= DO THIS =
Recast the lines starting at the one containing "This screenshot has width=1074, height=815." and ending at the one containing "I will point(49,101)." as a numbered list, leaving out blank lines.

[Item coordinate data]
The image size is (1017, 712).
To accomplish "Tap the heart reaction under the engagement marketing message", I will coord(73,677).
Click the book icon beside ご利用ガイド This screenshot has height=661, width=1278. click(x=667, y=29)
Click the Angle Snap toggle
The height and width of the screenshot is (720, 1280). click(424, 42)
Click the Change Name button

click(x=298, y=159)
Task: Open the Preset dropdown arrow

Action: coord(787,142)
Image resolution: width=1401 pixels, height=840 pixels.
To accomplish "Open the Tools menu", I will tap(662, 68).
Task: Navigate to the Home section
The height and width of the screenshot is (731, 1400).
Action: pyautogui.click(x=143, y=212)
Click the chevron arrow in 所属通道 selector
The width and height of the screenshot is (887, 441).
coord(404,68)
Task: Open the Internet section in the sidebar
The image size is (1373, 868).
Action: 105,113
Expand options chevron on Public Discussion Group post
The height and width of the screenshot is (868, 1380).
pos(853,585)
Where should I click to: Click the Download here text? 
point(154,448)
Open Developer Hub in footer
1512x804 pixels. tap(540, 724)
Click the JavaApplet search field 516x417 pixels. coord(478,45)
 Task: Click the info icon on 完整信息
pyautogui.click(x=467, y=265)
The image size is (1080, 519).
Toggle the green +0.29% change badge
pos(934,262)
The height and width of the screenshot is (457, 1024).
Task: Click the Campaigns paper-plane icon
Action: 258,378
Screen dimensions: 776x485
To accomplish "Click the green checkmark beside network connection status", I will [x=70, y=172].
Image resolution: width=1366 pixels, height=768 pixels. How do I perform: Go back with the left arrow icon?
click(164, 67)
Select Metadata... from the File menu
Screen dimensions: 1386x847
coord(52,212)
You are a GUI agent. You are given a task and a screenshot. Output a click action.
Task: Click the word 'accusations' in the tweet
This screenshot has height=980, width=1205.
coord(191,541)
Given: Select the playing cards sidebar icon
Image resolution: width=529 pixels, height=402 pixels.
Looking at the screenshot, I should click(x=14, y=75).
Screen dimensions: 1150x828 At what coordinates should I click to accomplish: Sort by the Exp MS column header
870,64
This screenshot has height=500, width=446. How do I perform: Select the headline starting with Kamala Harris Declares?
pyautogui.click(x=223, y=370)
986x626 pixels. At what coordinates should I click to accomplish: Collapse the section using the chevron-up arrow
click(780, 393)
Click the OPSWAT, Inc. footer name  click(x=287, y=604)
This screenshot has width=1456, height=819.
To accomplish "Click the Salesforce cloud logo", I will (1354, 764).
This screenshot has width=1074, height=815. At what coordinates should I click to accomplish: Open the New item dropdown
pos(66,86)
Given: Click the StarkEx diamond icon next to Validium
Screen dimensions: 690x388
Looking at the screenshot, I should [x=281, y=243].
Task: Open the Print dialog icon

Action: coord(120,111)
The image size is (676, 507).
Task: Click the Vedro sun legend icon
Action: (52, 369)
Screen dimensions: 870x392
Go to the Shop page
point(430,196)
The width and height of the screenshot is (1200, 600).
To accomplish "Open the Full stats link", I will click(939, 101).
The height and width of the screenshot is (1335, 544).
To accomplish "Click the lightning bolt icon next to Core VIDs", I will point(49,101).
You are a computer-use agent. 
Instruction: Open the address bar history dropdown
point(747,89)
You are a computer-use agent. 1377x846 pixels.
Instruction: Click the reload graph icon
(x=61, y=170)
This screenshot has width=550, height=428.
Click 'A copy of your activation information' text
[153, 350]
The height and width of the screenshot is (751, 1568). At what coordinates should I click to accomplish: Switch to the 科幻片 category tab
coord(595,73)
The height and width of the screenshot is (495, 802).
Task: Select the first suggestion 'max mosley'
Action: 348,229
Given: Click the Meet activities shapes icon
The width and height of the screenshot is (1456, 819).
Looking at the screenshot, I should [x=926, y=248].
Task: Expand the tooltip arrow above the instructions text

= RESPONSE FOR THIS EXERCISE =
1. This screenshot has width=1074, height=815. At what coordinates should I click to accomplish: Open the New item dropdown
2. pos(66,86)
3. Given: Click the StarkEx diamond icon next to Validium
4. Screen dimensions: 690x388
5. Looking at the screenshot, I should [x=281, y=243].
6. Task: Open the Print dialog icon
7. Action: coord(120,111)
8. The image size is (676, 507).
9. Task: Click the Vedro sun legend icon
10. Action: (52, 369)
11. Screen dimensions: 870x392
12. Go to the Shop page
13. point(430,196)
14. The width and height of the screenshot is (1200, 600).
15. To accomplish "Open the Full stats link", I will click(939, 101).
16. The height and width of the screenshot is (1335, 544).
17. To accomplish "Click the lightning bolt icon next to Core VIDs", I will point(49,101).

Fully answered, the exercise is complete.